▸ TASK OBJECTIVE: Reproduce the records below, replacing every occurrence of "Screen dimensions" with "Display size" and leaving everything else unchanged.

▸ DATASET EXTRACT:
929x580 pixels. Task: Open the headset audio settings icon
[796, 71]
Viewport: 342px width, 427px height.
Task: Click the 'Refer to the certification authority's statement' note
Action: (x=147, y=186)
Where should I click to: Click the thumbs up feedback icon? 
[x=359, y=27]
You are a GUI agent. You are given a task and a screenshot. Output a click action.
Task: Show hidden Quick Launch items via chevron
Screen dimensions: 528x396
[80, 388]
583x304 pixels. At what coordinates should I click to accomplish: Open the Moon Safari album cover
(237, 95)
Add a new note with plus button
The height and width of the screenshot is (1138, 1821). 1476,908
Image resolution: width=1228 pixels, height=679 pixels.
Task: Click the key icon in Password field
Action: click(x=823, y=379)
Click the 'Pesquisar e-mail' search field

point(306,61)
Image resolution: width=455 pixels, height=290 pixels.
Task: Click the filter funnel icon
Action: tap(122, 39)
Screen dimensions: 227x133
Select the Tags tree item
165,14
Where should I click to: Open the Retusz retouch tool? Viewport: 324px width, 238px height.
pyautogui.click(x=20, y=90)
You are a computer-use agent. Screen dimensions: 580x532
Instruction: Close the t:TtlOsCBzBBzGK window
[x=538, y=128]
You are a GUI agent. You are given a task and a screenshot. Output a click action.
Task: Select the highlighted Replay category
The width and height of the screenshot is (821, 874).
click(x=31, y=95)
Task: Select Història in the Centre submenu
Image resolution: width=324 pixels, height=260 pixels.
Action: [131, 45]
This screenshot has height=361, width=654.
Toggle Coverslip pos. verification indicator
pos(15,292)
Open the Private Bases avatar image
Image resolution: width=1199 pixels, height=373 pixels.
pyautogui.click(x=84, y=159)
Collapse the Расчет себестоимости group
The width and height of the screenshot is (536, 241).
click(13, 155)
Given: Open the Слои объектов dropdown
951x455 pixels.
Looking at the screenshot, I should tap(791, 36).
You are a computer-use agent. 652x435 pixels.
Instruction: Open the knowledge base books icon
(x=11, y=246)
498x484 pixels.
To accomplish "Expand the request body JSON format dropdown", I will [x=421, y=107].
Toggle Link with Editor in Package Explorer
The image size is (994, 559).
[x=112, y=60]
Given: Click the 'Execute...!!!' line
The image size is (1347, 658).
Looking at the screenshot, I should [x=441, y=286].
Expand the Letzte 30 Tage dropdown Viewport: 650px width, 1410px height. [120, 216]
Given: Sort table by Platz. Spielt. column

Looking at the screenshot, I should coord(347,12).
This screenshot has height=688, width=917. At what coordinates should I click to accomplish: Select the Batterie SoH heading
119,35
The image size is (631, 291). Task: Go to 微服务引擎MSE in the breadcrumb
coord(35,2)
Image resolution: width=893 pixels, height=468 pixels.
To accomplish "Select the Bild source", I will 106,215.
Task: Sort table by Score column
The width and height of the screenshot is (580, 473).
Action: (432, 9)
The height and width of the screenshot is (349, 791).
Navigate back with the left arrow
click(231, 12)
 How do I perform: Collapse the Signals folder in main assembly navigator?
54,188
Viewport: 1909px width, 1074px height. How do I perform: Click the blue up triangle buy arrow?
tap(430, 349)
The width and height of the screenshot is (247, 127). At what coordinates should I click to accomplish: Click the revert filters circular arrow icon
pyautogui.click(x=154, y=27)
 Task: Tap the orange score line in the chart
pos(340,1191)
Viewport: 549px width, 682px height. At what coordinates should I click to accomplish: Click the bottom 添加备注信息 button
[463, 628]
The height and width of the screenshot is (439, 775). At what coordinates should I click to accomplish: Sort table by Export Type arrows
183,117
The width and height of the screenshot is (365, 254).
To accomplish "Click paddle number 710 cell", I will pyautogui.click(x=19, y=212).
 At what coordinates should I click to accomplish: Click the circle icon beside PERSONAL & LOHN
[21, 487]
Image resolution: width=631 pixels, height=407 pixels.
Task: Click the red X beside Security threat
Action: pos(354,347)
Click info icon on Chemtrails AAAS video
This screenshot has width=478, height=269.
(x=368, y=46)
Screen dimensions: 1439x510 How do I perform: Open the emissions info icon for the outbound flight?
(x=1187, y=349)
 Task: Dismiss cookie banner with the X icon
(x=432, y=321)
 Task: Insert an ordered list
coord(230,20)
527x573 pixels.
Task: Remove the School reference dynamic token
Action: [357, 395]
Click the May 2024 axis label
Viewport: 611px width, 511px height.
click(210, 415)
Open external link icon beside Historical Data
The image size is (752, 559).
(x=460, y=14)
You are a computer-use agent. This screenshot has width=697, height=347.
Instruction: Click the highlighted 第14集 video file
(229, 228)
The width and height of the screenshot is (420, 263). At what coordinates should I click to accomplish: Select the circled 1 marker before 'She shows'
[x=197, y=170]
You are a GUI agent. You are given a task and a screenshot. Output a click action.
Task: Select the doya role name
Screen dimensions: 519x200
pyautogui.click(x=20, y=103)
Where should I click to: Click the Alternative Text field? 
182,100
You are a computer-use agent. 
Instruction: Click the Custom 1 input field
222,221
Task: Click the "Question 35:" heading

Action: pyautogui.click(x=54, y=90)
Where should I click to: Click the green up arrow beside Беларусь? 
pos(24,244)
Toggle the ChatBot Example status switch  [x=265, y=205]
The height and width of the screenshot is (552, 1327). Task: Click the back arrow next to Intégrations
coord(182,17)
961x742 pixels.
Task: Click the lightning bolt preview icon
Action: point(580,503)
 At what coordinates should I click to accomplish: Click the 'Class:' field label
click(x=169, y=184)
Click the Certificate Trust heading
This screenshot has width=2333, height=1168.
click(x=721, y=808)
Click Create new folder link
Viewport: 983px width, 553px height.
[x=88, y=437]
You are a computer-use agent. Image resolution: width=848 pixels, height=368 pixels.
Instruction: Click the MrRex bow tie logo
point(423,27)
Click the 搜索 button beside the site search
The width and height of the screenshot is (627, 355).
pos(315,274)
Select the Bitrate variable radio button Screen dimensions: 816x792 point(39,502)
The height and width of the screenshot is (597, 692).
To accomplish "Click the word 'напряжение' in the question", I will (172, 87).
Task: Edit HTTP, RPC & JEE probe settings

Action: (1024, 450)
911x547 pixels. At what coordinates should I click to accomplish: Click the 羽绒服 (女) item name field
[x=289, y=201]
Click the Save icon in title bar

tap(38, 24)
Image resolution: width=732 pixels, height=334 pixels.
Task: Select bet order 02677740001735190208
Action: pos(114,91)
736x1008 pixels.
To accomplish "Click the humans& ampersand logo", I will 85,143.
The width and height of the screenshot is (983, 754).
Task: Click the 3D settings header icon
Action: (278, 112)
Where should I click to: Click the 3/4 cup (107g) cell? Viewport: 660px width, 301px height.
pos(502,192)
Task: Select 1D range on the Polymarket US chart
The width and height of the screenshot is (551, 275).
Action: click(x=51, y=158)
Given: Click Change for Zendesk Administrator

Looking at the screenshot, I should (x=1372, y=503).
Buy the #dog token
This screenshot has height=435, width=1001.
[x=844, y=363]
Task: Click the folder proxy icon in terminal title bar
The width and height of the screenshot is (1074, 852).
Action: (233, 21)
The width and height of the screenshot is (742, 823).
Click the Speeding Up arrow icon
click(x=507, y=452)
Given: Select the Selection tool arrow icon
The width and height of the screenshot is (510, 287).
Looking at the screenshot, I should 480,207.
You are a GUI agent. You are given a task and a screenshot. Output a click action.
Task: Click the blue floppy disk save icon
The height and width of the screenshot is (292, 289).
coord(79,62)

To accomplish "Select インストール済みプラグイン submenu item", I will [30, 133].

▸ CORRECT ANSWER:
929x580 pixels. Task: Open the headset audio settings icon
[796, 71]
Viewport: 342px width, 427px height.
Task: Click the 'Refer to the certification authority's statement' note
Action: (x=147, y=186)
Where should I click to: Click the thumbs up feedback icon? 
[x=359, y=27]
You are a GUI agent. You are given a task and a screenshot. Output a click action.
Task: Show hidden Quick Launch items via chevron
Display size: 528x396
[80, 388]
583x304 pixels. At what coordinates should I click to accomplish: Open the Moon Safari album cover
(237, 95)
Add a new note with plus button
The height and width of the screenshot is (1138, 1821). 1476,908
Image resolution: width=1228 pixels, height=679 pixels.
Task: Click the key icon in Password field
Action: click(x=823, y=379)
Click the 'Pesquisar e-mail' search field

point(306,61)
Image resolution: width=455 pixels, height=290 pixels.
Task: Click the filter funnel icon
Action: tap(122, 39)
Display size: 227x133
Select the Tags tree item
165,14
Where should I click to: Open the Retusz retouch tool? Viewport: 324px width, 238px height.
pyautogui.click(x=20, y=90)
You are a computer-use agent. Display size: 580x532
Instruction: Close the t:TtlOsCBzBBzGK window
[x=538, y=128]
You are a GUI agent. You are given a task and a screenshot. Output a click action.
Task: Select the highlighted Replay category
The width and height of the screenshot is (821, 874).
click(x=31, y=95)
Task: Select Història in the Centre submenu
Image resolution: width=324 pixels, height=260 pixels.
Action: [131, 45]
This screenshot has height=361, width=654.
Toggle Coverslip pos. verification indicator
pos(15,292)
Open the Private Bases avatar image
Image resolution: width=1199 pixels, height=373 pixels.
pyautogui.click(x=84, y=159)
Collapse the Расчет себестоимости group
The width and height of the screenshot is (536, 241).
click(13, 155)
Given: Open the Слои объектов dropdown
951x455 pixels.
Looking at the screenshot, I should tap(791, 36).
You are a computer-use agent. 652x435 pixels.
Instruction: Open the knowledge base books icon
(x=11, y=246)
498x484 pixels.
To accomplish "Expand the request body JSON format dropdown", I will [x=421, y=107].
Toggle Link with Editor in Package Explorer
The image size is (994, 559).
[x=112, y=60]
Given: Click the 'Execute...!!!' line
The image size is (1347, 658).
Looking at the screenshot, I should [x=441, y=286].
Expand the Letzte 30 Tage dropdown Viewport: 650px width, 1410px height. [120, 216]
Given: Sort table by Platz. Spielt. column

Looking at the screenshot, I should coord(347,12).
This screenshot has height=688, width=917. At what coordinates should I click to accomplish: Select the Batterie SoH heading
119,35
The image size is (631, 291). Task: Go to 微服务引擎MSE in the breadcrumb
coord(35,2)
Image resolution: width=893 pixels, height=468 pixels.
To accomplish "Select the Bild source", I will 106,215.
Task: Sort table by Score column
The width and height of the screenshot is (580, 473).
Action: (432, 9)
The height and width of the screenshot is (349, 791).
Navigate back with the left arrow
click(231, 12)
 How do I perform: Collapse the Signals folder in main assembly navigator?
54,188
Viewport: 1909px width, 1074px height. How do I perform: Click the blue up triangle buy arrow?
tap(430, 349)
The width and height of the screenshot is (247, 127). At what coordinates should I click to accomplish: Click the revert filters circular arrow icon
pyautogui.click(x=154, y=27)
 Task: Tap the orange score line in the chart
pos(340,1191)
Viewport: 549px width, 682px height. At what coordinates should I click to accomplish: Click the bottom 添加备注信息 button
[463, 628]
The height and width of the screenshot is (439, 775). At what coordinates should I click to accomplish: Sort table by Export Type arrows
183,117
The width and height of the screenshot is (365, 254).
To accomplish "Click paddle number 710 cell", I will pyautogui.click(x=19, y=212).
 At what coordinates should I click to accomplish: Click the circle icon beside PERSONAL & LOHN
[21, 487]
Image resolution: width=631 pixels, height=407 pixels.
Task: Click the red X beside Security threat
Action: pos(354,347)
Click info icon on Chemtrails AAAS video
This screenshot has width=478, height=269.
(x=368, y=46)
Display size: 1439x510 How do I perform: Open the emissions info icon for the outbound flight?
(x=1187, y=349)
 Task: Dismiss cookie banner with the X icon
(x=432, y=321)
 Task: Insert an ordered list
coord(230,20)
527x573 pixels.
Task: Remove the School reference dynamic token
Action: [357, 395]
Click the May 2024 axis label
Viewport: 611px width, 511px height.
click(210, 415)
Open external link icon beside Historical Data
The image size is (752, 559).
(x=460, y=14)
You are a computer-use agent. This screenshot has width=697, height=347.
Instruction: Click the highlighted 第14集 video file
(229, 228)
The width and height of the screenshot is (420, 263). At what coordinates should I click to accomplish: Select the circled 1 marker before 'She shows'
[x=197, y=170]
You are a GUI agent. You are given a task and a screenshot. Output a click action.
Task: Select the doya role name
Display size: 519x200
pyautogui.click(x=20, y=103)
Where should I click to: Click the Alternative Text field? 
182,100
You are a computer-use agent. 
Instruction: Click the Custom 1 input field
222,221
Task: Click the "Question 35:" heading

Action: pyautogui.click(x=54, y=90)
Where should I click to: Click the green up arrow beside Беларусь? 
pos(24,244)
Toggle the ChatBot Example status switch  [x=265, y=205]
The height and width of the screenshot is (552, 1327). Task: Click the back arrow next to Intégrations
coord(182,17)
961x742 pixels.
Task: Click the lightning bolt preview icon
Action: point(580,503)
 At what coordinates should I click to accomplish: Click the 'Class:' field label
click(x=169, y=184)
Click the Certificate Trust heading
This screenshot has width=2333, height=1168.
click(x=721, y=808)
Click Create new folder link
Viewport: 983px width, 553px height.
[x=88, y=437]
You are a computer-use agent. Image resolution: width=848 pixels, height=368 pixels.
Instruction: Click the MrRex bow tie logo
point(423,27)
Click the 搜索 button beside the site search
The width and height of the screenshot is (627, 355).
pos(315,274)
Select the Bitrate variable radio button Display size: 816x792 point(39,502)
The height and width of the screenshot is (597, 692).
To accomplish "Click the word 'напряжение' in the question", I will (172, 87).
Task: Edit HTTP, RPC & JEE probe settings

Action: (1024, 450)
911x547 pixels. At what coordinates should I click to accomplish: Click the 羽绒服 (女) item name field
[x=289, y=201]
Click the Save icon in title bar

tap(38, 24)
Image resolution: width=732 pixels, height=334 pixels.
Task: Select bet order 02677740001735190208
Action: pos(114,91)
736x1008 pixels.
To accomplish "Click the humans& ampersand logo", I will 85,143.
The width and height of the screenshot is (983, 754).
Task: Click the 3D settings header icon
Action: (278, 112)
Where should I click to: Click the 3/4 cup (107g) cell? Viewport: 660px width, 301px height.
pos(502,192)
Task: Select 1D range on the Polymarket US chart
The width and height of the screenshot is (551, 275).
Action: click(x=51, y=158)
Given: Click Change for Zendesk Administrator

Looking at the screenshot, I should (x=1372, y=503).
Buy the #dog token
This screenshot has height=435, width=1001.
[x=844, y=363]
Task: Click the folder proxy icon in terminal title bar
The width and height of the screenshot is (1074, 852).
Action: (233, 21)
The width and height of the screenshot is (742, 823).
Click the Speeding Up arrow icon
click(x=507, y=452)
Given: Select the Selection tool arrow icon
The width and height of the screenshot is (510, 287).
Looking at the screenshot, I should 480,207.
You are a GUI agent. You are given a task and a screenshot. Output a click action.
Task: Click the blue floppy disk save icon
The height and width of the screenshot is (292, 289).
coord(79,62)

To accomplish "Select インストール済みプラグイン submenu item", I will [30, 133].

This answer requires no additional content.